Inverse problems for first-order hyperbolic equations with time-dependent coefficients
Giuseppe Floridia, Hiroshi Takase
TL;DR
This work addresses inverse problems for first-order hyperbolic equations with coefficients depending on space and time, focusing on global Lipschitz stability. The authors introduce a novel Carleman weight built from the length of integral curves of $A(\cdot,0)$, enabling stability results without strong structure assumptions on the time-dependent part. They prove Lipschitz stability for (i) an inverse source problem, (ii) a zeroth-order inverse coefficient problem, and (iii) a simultaneous reconstruction of time-independent principal parts, by combining the Carleman estimate with energy methods.

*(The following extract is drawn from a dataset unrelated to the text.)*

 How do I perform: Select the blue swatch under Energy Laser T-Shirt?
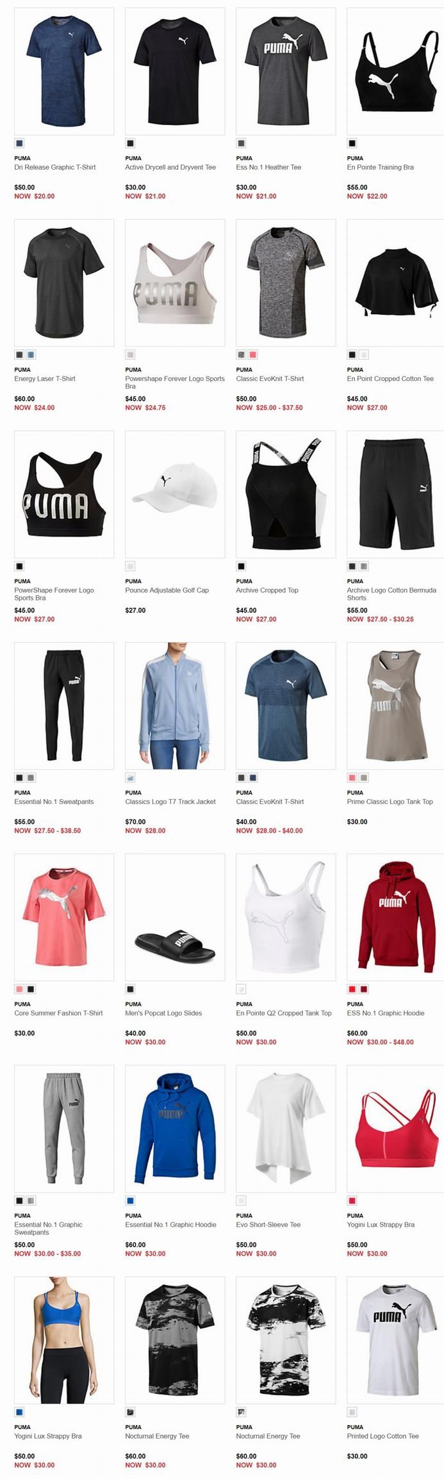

The results extend inverse-problem theory to time-varying principal parts and provide tools for applications in conservation laws with evolving coefficients, with explicit boundary data frameworks and observability-time conditions $T_0<T$.
Abstract
We prove global Lipschitz stability for inverse source and coefficient problems for first-order linear hyperbolic equations, the coefficients of which depend on both space and time. We use a global Carleman estimate, and a crucial point, introduced in this paper, is the choice of the length of integral curves of a vector field generated by the principal part of the hyperbolic operator to construct a weight function for the Carleman estimate. These integral curves correspond to the characteristic curves in some cases.